◆ Problem:
Your answer must be a single number: how many lines in the records include the word "agent".
====== Data excerpts ======
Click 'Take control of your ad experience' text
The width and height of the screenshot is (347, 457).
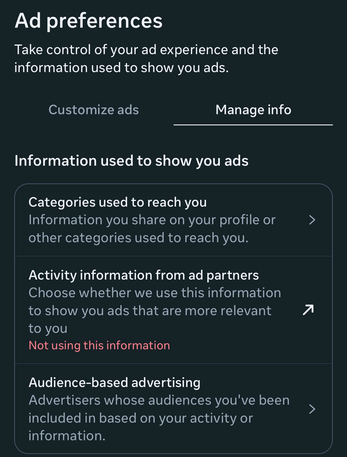(146, 49)
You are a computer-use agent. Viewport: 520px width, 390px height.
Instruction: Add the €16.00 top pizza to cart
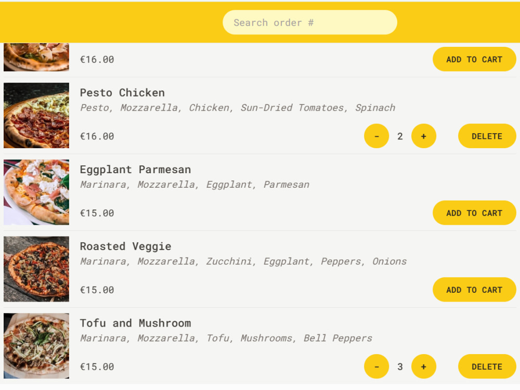click(x=474, y=59)
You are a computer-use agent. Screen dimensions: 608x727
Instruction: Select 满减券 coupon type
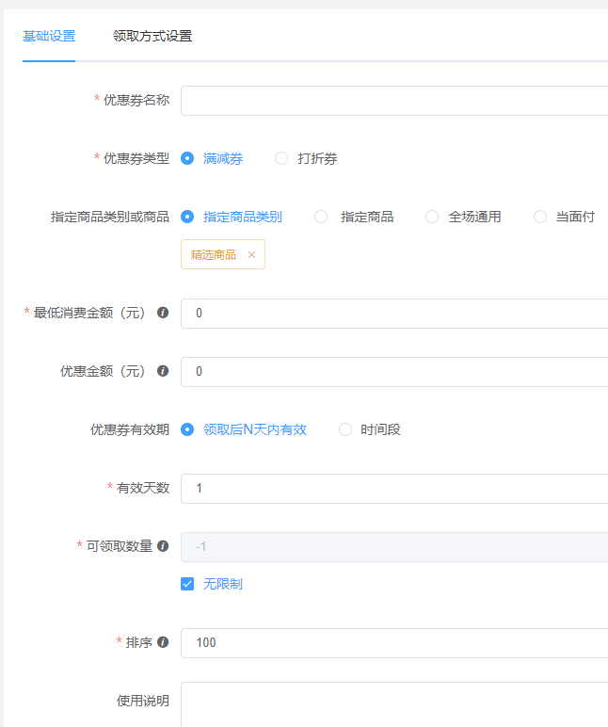click(187, 159)
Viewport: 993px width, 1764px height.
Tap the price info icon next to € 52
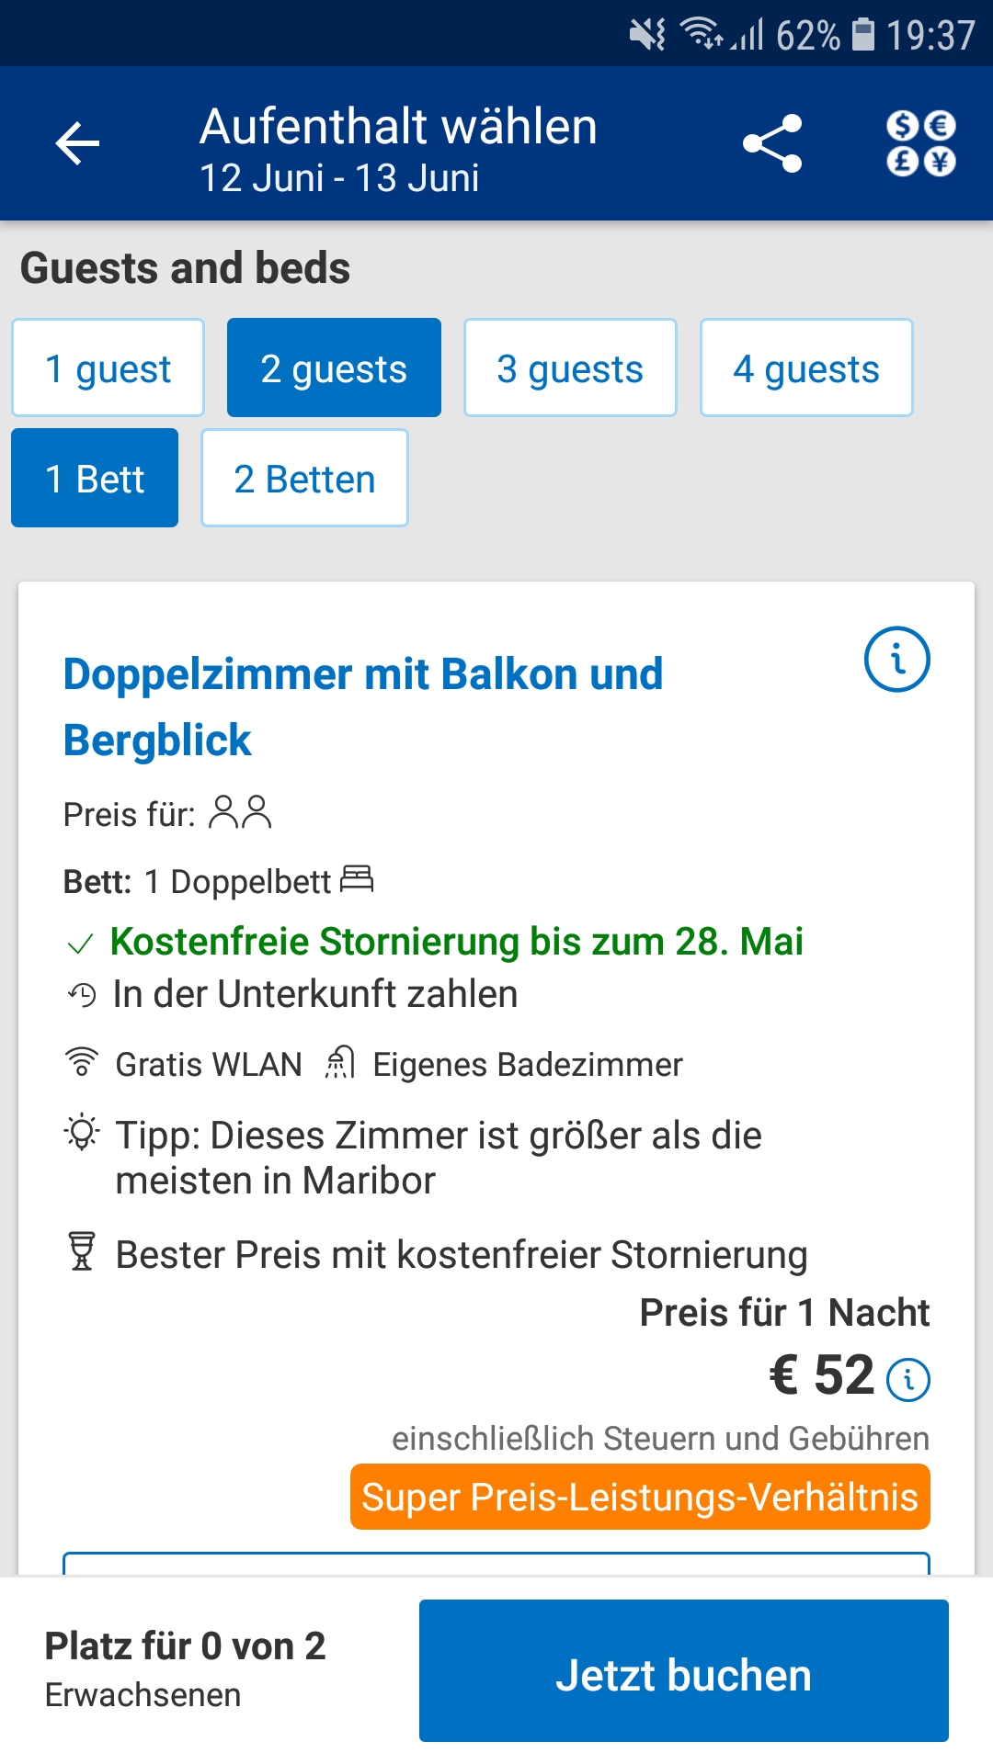click(908, 1379)
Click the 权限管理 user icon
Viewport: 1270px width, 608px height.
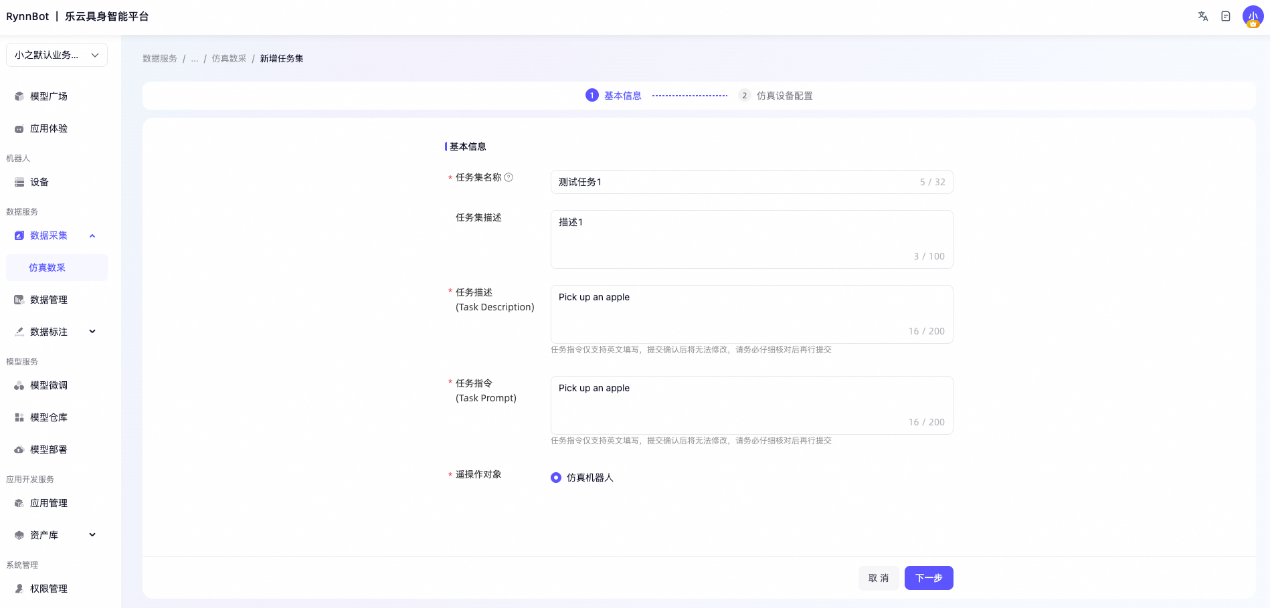point(19,589)
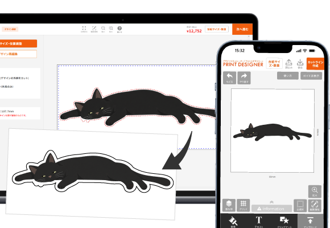The height and width of the screenshot is (228, 330).
Task: Open the T text tab
Action: (x=259, y=222)
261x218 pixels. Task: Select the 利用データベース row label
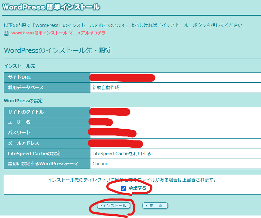(x=26, y=88)

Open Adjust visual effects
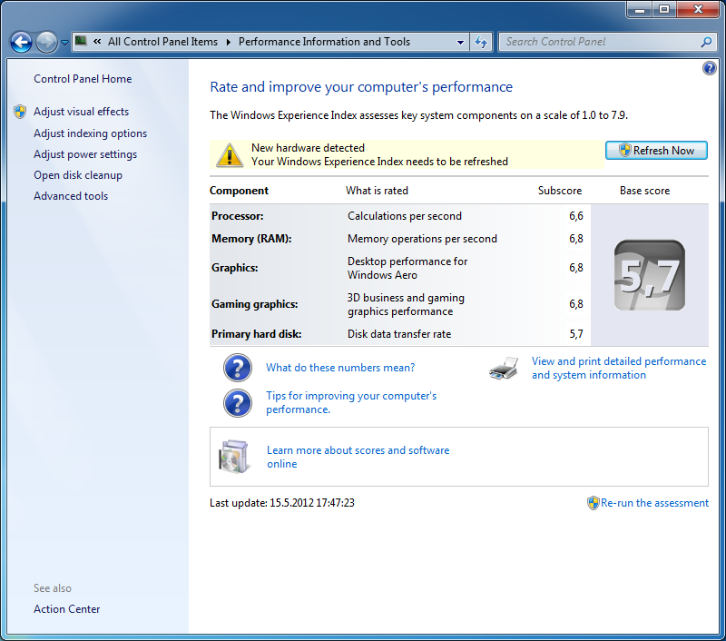point(81,112)
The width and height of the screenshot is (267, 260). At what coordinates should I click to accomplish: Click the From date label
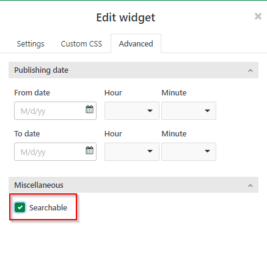pyautogui.click(x=32, y=93)
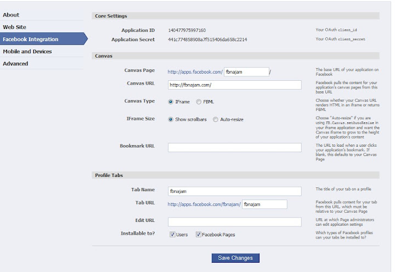The image size is (395, 272).
Task: Select the IFrame canvas type
Action: [x=171, y=102]
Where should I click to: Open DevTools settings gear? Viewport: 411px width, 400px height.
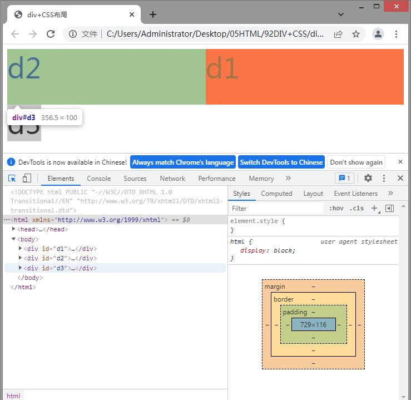coord(368,178)
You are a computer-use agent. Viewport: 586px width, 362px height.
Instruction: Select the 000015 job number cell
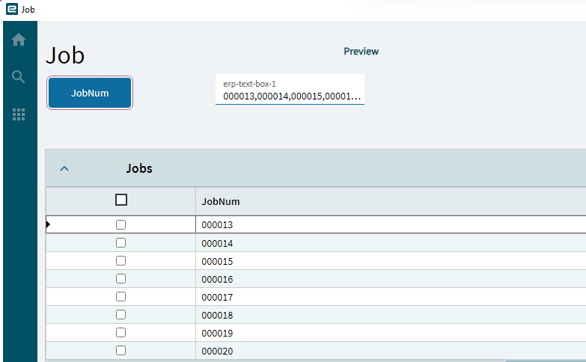tap(218, 261)
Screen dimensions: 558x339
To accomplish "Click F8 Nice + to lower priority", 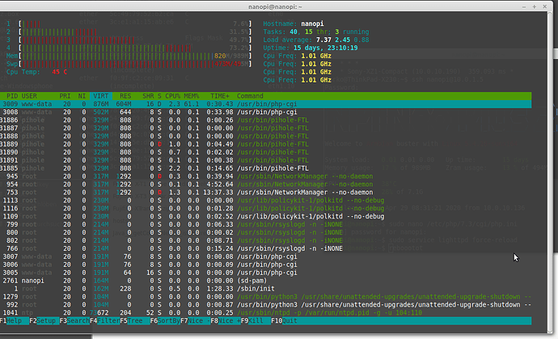I will click(x=230, y=319).
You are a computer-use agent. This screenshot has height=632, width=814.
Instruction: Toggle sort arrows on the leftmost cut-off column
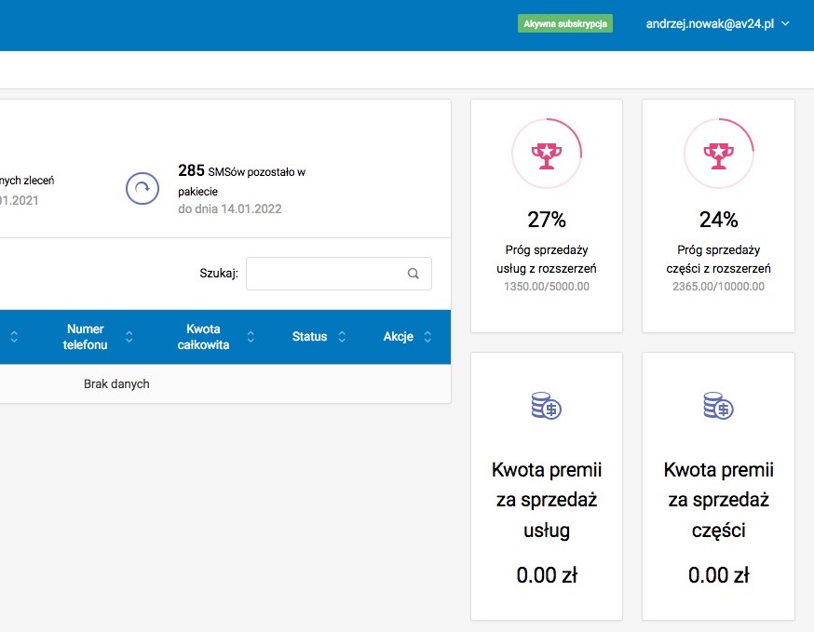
======
◆ Written solution:
4